Guilt trip è un'espressione colloquiale che significa 'indurre un senso di colpa' o 'far sentire in colpa qualcuno'. Non è una traduzione letterale, ma un concetto culturale.
Nel contesto della canzone, Avril Lavigne canta: "This guilt trip that you put me on won't mess me up I've done no wrong". Sta dicendo che il tentativo del suo ex di farla sentire in colpa non la influenzerà, perché lei sa di non aver fatto nulla di sbagliato. È un'espressione molto comune nell'inglese parlato e capire il suo significato ti aiuterà a cogliere meglio le sfumature delle conversazioni quotidiane.
In "Don't Tell Me", Avril Lavigne ci porta nel bel mezzo di una situazione che molte di noi hanno vissuto.
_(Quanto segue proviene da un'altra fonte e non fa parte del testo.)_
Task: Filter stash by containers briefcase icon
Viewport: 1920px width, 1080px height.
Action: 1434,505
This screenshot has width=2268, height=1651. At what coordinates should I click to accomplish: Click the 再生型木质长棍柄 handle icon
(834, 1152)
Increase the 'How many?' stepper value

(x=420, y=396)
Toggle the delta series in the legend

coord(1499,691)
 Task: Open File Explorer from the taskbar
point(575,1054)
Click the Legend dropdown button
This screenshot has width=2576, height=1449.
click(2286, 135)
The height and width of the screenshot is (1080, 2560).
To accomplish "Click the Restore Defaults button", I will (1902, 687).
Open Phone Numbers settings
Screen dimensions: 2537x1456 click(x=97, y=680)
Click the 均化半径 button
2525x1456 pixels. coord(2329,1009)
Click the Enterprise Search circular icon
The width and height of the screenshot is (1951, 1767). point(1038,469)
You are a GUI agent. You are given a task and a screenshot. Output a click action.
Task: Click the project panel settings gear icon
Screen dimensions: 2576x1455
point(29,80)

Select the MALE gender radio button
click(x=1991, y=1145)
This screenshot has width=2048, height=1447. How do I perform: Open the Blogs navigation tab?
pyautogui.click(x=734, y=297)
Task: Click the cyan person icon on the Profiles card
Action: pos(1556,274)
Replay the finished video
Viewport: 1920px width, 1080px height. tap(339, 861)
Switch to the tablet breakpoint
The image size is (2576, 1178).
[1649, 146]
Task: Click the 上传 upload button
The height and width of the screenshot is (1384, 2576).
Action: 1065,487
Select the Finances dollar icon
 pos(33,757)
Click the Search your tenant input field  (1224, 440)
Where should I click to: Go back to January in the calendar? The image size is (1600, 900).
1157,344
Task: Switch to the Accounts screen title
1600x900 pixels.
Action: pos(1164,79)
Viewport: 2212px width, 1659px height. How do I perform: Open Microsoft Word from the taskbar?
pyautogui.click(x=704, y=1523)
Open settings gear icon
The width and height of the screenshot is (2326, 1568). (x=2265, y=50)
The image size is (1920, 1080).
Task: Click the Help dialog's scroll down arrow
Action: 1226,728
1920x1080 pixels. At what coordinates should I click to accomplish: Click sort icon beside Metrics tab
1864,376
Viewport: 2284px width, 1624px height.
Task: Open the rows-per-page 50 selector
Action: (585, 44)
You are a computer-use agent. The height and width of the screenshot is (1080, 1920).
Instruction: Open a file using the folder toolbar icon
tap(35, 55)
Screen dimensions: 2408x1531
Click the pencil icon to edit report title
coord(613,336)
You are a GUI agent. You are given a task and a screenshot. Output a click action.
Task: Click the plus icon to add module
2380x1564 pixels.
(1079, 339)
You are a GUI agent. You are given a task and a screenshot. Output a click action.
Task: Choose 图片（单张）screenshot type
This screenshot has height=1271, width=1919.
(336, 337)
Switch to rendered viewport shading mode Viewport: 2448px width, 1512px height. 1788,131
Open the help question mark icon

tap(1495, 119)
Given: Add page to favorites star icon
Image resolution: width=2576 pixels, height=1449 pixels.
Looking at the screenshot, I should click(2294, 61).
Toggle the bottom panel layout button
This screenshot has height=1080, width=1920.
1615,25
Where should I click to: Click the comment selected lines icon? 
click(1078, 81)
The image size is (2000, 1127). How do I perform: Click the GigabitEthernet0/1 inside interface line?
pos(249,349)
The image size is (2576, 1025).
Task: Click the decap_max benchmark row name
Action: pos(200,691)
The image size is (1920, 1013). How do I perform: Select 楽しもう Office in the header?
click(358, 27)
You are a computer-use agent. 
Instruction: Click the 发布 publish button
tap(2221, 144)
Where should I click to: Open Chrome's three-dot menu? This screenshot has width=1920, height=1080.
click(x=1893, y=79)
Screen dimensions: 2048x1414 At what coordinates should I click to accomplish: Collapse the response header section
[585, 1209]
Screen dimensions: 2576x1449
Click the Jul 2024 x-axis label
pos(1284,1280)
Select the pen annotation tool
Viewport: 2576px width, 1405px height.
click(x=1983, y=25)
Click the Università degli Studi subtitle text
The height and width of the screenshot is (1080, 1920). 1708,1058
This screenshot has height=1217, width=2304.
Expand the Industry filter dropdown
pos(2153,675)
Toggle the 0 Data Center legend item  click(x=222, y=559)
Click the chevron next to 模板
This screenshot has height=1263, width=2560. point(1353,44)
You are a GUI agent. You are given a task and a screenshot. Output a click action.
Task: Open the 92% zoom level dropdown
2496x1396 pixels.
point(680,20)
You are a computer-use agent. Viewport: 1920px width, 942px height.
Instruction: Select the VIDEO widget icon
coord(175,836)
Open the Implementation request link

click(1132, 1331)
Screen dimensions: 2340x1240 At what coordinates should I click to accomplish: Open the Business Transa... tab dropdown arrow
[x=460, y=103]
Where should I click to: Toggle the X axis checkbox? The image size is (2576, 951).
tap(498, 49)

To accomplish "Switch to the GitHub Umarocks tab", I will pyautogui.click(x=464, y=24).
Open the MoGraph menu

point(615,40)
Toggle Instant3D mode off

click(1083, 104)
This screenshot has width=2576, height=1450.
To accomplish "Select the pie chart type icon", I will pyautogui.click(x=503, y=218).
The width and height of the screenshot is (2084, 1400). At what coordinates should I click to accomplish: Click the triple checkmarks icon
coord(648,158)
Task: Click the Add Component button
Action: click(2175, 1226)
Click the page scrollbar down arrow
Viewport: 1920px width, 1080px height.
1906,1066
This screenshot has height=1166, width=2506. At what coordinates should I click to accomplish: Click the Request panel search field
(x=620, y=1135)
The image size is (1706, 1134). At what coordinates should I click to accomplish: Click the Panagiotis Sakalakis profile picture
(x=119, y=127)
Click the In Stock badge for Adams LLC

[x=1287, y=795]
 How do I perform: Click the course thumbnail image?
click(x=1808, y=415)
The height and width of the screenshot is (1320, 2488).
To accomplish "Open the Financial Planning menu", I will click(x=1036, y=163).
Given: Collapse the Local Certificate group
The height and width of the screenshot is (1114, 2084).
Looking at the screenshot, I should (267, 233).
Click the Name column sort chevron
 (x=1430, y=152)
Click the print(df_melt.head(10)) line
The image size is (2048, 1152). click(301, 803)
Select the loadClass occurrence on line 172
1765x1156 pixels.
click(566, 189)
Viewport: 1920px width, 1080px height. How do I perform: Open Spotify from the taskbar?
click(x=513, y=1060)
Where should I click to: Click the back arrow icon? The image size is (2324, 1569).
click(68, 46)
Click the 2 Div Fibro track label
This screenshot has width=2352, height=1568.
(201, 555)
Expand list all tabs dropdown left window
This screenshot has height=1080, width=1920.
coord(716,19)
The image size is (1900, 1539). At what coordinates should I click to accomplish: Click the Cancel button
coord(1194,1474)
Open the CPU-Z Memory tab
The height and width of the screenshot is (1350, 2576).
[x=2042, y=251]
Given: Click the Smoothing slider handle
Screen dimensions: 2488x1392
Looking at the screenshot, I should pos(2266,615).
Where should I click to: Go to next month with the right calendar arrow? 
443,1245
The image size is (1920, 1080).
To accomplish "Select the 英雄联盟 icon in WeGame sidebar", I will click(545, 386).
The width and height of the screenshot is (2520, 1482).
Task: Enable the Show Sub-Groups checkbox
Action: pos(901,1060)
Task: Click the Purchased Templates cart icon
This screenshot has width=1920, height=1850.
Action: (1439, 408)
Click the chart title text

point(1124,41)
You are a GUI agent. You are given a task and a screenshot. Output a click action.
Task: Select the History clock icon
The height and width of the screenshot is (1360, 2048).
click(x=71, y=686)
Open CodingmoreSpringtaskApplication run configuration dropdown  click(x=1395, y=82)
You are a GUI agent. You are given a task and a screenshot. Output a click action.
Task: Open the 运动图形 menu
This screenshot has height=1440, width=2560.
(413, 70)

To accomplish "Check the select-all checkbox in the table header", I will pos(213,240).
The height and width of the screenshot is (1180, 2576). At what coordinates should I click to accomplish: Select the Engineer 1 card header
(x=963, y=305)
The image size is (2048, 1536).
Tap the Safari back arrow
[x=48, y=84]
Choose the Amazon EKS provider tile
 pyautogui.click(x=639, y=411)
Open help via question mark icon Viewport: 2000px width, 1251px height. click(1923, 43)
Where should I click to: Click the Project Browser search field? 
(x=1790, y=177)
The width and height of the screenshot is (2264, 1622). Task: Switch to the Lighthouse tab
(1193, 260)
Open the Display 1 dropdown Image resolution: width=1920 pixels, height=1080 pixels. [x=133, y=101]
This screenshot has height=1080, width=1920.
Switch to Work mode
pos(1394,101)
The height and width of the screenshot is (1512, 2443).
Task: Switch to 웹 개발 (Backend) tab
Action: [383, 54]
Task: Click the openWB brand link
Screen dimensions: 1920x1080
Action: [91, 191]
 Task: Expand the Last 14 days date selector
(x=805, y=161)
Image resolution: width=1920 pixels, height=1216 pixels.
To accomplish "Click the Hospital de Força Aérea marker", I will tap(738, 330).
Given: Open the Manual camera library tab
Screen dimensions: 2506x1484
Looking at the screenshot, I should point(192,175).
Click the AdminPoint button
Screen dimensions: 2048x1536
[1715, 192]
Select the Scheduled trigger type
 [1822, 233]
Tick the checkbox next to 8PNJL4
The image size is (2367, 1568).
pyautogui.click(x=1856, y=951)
La canzone inizia con un ricordo dolce, quasi innocente: "You held my hand and walked me home / I know / While you gave me that kiss it was something like this / It made me go" [Mi hai tenuto la mano e mi hai accompagnato a casa / Lo so / Mentre mi davi quel bacio era qualcosa del genere / Mi ha fatto andare]. Sembra l'inizio di una storia d'amore, piena di conforto e affetto. Ma la scena cambia rapidamente, rivelando un tradimento di fiducia e aspettative. Avril si rende conto che il ragazzo in questione aveva un'idea sbagliata di lei, pensando che fosse una di quelle ragazze che "gives it all away" [dà via tutto].
La canzone si trasforma in un inno di forza e indipendenza. Avril non ha paura di dire la sua, rifiutando di essere controllata o dettata da qualcun altro. Le sue parole sono dirette e senza mezzi termini: "Don't try to tell me what to do / Don't try to tell me what to say / You're better off that way" [Non provare a dirmi cosa fare / Non provare a dirmi cosa dire / Stai meglio così]. È chiaro che non è disposta a cedere alle pressioni o ai giochi mentali. Anzi, è pronta a difendersi, anche con un po' di umorismo tagliente: "I got you in my pants I'll have to kick your ass / And make you never forget" [Ti ho nei miei pantaloni, dovrò prenderti a calci nel sedere / E farti non dimenticare mai]. Alla fine, Avril dichiara la sua preferenza per la solitudine piuttosto che per una relazione che la sminuisce: "I'm better off alone anyway" [Sto meglio da sola comunque]. È un messaggio potente per chiunque si sia sentito sottovalutato o manipolato.